Quite simply, it is most likely that they simply did not feel remorse or the full impact of their actions as the genocidal discourse had remained intact during their time in prison and nothing had been done to separate the men or break down these beliefs. Mention is made in the closing chapter of the book of the men being sent to a re-education camp at Bicumbi before the majority of them were released back into the community in May 2003, but the interviews in the book took place before this occurred. Hatzfeld's final book in this trilogy, The Strategy Of Antelopes: Rwanda After the Genocide picks up where the killers have been released into the community and details their difficulty in settling back down in the communities and how their Tutsi neighbours must tolerate them.

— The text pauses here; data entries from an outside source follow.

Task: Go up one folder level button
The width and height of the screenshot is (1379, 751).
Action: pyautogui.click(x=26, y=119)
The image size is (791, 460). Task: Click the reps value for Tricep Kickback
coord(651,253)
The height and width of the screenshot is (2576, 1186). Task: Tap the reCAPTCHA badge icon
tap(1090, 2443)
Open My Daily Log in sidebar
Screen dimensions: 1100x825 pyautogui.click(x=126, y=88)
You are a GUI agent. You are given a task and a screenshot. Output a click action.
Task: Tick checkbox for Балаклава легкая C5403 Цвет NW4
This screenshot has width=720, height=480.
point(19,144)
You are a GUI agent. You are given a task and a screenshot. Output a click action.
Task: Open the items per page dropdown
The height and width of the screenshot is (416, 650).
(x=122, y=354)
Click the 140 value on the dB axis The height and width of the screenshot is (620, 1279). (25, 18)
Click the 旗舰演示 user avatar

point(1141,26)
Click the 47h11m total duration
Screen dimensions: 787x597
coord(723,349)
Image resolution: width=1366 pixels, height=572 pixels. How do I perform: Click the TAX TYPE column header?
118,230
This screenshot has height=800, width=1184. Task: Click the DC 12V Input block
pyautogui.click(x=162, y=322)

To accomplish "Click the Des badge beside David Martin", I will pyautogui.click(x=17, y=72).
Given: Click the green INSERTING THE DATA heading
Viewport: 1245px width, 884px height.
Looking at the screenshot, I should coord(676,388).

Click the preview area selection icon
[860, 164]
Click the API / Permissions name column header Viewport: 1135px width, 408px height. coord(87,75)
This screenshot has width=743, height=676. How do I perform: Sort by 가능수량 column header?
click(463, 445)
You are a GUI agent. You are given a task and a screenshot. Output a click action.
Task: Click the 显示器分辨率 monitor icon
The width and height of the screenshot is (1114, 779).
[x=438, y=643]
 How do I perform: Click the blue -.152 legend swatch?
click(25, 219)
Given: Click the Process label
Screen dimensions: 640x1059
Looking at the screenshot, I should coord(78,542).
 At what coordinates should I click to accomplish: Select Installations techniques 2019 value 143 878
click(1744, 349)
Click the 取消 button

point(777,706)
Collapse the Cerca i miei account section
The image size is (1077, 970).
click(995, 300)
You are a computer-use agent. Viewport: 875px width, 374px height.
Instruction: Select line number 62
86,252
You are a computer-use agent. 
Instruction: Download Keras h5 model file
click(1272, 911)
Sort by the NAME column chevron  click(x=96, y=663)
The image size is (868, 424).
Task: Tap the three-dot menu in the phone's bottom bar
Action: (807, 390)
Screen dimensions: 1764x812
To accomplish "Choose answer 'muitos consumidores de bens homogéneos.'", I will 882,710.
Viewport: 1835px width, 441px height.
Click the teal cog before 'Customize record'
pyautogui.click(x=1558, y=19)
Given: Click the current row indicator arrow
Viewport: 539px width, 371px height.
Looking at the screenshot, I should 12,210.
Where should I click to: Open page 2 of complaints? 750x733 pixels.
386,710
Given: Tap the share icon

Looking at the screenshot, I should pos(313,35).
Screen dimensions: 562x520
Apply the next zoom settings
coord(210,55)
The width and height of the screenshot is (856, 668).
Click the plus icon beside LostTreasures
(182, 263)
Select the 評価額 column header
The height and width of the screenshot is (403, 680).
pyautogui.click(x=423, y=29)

I would certainly recommend this book, but I would certainly not recommend that this be the only book that you read on the Rwandan genocide. These are the top books that I would recommend on the Rwandan genocide:
- Left to Tell: Discovering God Amidst the Rwandan Holocaust by Immaculee Ilibagiza
- An Ordinary Man: The True Story Behind Hotel Rwanda by Paul Rusesabagina
- Season of Blood: A Rwandan Journey by Fergal Keane
- Into the Quick of Life: The Rwandan Genocide - The Survivors Speak by Jean Hatzfeld
- The Bone Woman: A Forensic Anthropologist's Search for Truth in the Mass Graves of Rwanda, Bosnia, Croatia, and Kosovo by Clea Koff
Despite the difficulties presented with the subject matter, I would still give this book five out of five stars.